**THE EXERCISE:** Can you swap "debug checkbox" for "debug toggle" in everything from the line containing "The image size is (1920, 1074)." down to the line containing "[x=73, y=302]", and give back only those lines with nothing else changed?

**SUPPLIED INFORMATION:**
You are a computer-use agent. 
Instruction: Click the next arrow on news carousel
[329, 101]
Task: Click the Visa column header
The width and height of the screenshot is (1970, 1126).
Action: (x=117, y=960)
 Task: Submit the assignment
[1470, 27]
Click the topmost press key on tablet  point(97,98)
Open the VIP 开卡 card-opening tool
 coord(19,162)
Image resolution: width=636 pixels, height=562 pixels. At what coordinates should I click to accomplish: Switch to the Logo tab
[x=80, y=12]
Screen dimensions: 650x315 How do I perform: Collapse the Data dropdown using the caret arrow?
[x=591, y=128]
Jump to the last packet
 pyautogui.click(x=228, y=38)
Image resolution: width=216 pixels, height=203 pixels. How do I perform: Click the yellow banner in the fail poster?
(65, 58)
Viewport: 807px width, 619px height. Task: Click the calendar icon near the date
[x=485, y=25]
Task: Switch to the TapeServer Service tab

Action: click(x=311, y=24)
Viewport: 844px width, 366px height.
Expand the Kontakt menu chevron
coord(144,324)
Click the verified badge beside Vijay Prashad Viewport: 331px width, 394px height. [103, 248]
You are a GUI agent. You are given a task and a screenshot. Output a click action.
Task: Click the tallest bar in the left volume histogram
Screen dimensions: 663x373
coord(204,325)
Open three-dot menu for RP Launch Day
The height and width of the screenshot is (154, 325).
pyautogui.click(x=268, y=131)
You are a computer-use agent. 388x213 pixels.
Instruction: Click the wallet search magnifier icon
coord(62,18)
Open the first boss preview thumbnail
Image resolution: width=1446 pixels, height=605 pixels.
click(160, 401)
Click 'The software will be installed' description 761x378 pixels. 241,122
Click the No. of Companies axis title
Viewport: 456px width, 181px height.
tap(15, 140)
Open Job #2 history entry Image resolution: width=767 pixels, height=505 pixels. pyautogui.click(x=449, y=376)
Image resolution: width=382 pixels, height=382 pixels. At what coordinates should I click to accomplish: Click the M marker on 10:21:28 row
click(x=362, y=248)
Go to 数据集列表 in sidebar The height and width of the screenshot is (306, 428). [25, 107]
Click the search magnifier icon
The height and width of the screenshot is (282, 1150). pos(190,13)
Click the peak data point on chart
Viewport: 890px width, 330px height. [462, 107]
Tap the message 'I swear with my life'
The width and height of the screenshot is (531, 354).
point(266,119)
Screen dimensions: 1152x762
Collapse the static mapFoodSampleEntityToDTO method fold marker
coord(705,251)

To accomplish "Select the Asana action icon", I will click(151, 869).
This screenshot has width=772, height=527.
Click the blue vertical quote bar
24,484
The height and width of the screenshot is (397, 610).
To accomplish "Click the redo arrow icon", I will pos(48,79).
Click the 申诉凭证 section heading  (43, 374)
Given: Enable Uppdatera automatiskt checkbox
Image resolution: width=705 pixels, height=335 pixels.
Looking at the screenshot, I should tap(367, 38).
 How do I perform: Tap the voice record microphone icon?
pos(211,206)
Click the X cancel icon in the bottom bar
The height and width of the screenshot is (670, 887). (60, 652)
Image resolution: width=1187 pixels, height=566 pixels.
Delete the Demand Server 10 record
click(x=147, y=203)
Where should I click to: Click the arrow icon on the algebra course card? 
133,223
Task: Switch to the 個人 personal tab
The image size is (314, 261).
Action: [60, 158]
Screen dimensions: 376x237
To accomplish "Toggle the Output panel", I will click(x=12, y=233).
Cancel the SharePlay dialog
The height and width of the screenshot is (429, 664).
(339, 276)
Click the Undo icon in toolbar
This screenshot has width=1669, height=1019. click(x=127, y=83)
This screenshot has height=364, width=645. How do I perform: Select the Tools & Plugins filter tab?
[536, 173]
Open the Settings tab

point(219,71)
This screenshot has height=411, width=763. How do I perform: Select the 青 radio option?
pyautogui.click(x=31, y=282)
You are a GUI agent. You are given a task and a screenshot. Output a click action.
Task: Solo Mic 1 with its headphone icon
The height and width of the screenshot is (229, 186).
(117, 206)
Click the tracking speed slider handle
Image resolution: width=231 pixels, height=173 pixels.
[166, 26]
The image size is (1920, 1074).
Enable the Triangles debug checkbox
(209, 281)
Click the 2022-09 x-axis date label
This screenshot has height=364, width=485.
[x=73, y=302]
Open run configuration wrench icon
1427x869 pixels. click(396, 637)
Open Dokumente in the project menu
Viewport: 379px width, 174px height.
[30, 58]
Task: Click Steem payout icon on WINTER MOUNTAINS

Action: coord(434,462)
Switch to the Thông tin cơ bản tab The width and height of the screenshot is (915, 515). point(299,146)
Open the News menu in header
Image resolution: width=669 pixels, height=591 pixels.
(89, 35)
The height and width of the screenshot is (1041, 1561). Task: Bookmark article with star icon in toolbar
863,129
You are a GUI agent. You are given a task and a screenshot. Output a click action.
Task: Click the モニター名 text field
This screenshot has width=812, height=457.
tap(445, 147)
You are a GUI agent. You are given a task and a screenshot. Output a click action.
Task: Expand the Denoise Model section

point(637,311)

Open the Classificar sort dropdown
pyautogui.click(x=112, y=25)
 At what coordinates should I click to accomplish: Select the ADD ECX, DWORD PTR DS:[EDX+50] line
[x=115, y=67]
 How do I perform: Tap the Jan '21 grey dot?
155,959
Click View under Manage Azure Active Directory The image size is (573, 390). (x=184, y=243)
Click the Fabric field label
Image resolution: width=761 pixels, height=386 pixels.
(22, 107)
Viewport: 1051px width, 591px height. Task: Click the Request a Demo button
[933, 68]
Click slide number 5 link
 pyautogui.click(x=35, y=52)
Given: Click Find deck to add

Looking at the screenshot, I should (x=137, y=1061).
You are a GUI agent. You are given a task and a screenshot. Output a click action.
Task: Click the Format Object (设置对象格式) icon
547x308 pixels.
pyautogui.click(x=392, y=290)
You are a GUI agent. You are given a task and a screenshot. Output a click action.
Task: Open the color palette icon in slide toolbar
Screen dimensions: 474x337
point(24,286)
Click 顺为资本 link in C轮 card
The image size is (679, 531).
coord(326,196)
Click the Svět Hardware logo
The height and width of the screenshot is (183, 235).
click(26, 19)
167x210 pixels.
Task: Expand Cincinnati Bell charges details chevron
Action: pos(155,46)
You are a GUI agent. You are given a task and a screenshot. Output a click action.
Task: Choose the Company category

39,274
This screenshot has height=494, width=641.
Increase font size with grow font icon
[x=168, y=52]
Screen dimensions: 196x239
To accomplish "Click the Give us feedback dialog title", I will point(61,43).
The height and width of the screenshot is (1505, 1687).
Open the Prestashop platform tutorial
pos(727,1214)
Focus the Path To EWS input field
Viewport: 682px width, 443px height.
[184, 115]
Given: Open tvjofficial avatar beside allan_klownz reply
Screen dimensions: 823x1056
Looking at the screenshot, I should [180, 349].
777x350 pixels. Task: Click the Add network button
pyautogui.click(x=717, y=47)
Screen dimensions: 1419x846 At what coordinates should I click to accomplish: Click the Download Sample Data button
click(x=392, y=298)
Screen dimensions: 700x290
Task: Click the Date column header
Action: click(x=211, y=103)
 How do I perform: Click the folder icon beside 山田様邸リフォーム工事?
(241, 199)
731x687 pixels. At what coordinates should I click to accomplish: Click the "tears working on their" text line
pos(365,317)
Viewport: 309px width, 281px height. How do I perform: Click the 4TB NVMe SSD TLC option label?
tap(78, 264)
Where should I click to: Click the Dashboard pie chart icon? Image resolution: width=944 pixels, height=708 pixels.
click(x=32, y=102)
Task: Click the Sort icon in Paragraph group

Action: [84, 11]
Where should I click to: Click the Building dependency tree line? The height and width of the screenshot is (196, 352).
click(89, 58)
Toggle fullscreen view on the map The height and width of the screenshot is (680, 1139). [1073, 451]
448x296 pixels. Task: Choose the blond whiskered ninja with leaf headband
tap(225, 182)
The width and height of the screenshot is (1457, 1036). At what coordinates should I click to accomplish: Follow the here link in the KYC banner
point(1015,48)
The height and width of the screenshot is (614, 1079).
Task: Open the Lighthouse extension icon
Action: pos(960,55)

**EXPECTED ANSWER:**
The image size is (1920, 1074).
Enable the Triangles debug toggle
(209, 281)
Click the 2022-09 x-axis date label
This screenshot has height=364, width=485.
[x=73, y=302]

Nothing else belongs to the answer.